Interface is a leader in modular carpeting. What's modular carpeting? Well, it's basically carpet in tile form that can be quickly snapped together. It's a popular flooring solution for offices and other commercial settings. Interface also acquired a rubber flooring specialist a couple of years ago to give it some skin in the game of more recession-resistant businesses including hospitals and schools, but this is still largely a modular carpet company. 

Interface put out disappointing fourth-quarter results two weeks ago. It posted a sequential revenue decline when analysts were holding out for a marginal uptick. Guidance calls for an even larger 9% sequential decline for the current quarter. There is some seasonality to this business, but this doesn't seem like a company moving up as we're heading out of the shelter-in-place phase of the pandemic. 

2. American Airlines

Some air carriers are also hitting fresh 52-weeks highs, and American Airlines is one that just doesn't seem to deserve the ascent. I get why investors are turning to airlines as a play on post-pandemic living, but are we really going to be getting our passports stamped anytime soon? Is corporate travel ever going to be what it was before now that we've unlocked the convenience and cost savings of videoconferencing? Some genies don't go back into the bottle. 

American Airlines is also problematic within the airline space itself. CNBC's Carl Quintanilla tweeted over the weekend that 96% of the combined free cash flow of the major air carriers over the past decade went to share buybacks. American Airlines was the only one of the five largest carriers to not generate positive free cash flow. 

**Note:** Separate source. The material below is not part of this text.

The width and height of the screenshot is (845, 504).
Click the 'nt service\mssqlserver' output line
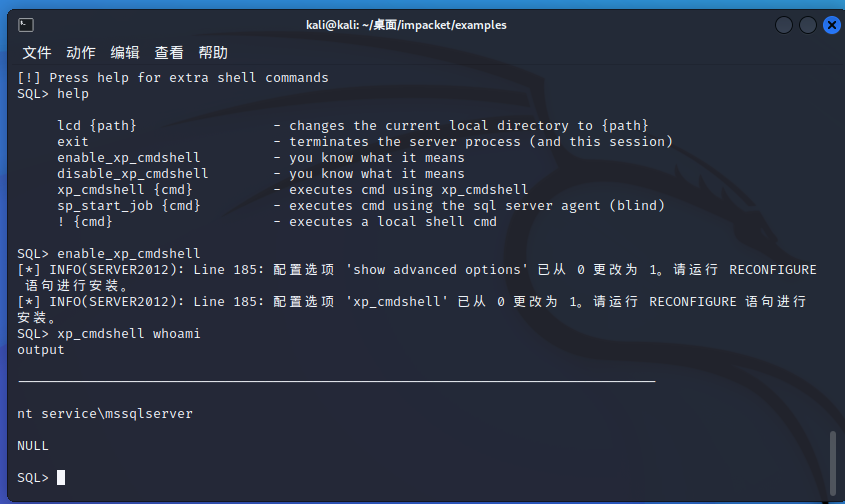(105, 413)
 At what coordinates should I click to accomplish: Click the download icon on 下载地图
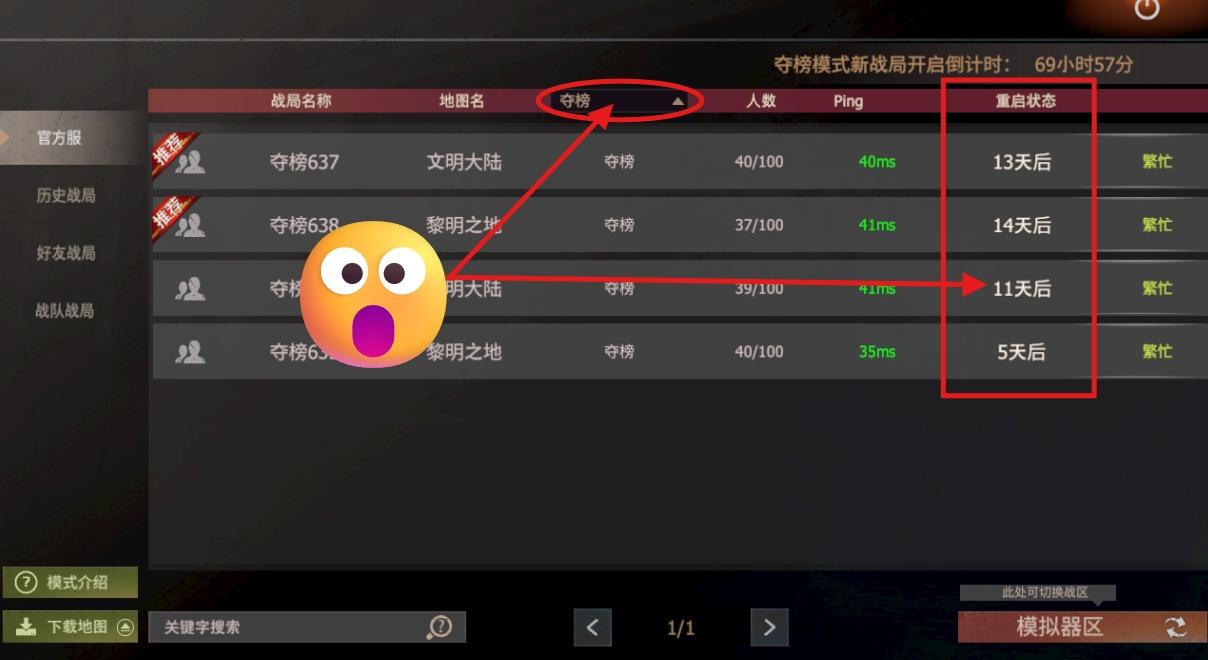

All hope isn't lost for American Airlines. It just leveraged its AAdvantage passenger loyalty program to line up $10 billion in additional financing. It's also making a smart codesharing deal with a rival turned partner to beef up its northeastern business. More U.S. passengers flew on Friday than any single day since mid-March of last year. However, with fuel prices moving higher and a global turnaround still a couple of years out, it's hard to see this new high sticking for long.

3. Gap

I'm going to repeat my bearish call on Gap. I thought it was overvalued heading into last week, and I don't think it's any cheaper after last week's 12% pop. Revenue declined in its latest quarter on flat comps. It's definitely better than other apparel retailers are faring in this climate, but there are still problems at Banana Republic and its Gap chains.

Revenue has declined in four of the past six fiscal years, and any sales blip with the inflow of stimulus checks will be short-lived. Gap may or may not find a buyer for its China business, but it's riding on the success of Athleta and Old Navy right now. This isn't a stock that should be trading at fresh 52-week highs. This isn't a stock that should've come through with a double-digit percentage gain last week. Mind the Gap. 

If you're looking for safe stocks, you aren't likely to find them in Interface, American Airlines, and Gap this week.

This article represents the opinion of the writer, who may disagree with the “official” recommendation position of a Motley Fool premium advisory service. We’re motley! Questioning an investing thesis -- even one of our own -- helps us all think critically about investing and make decisions that help us become smarter, happier, and richer.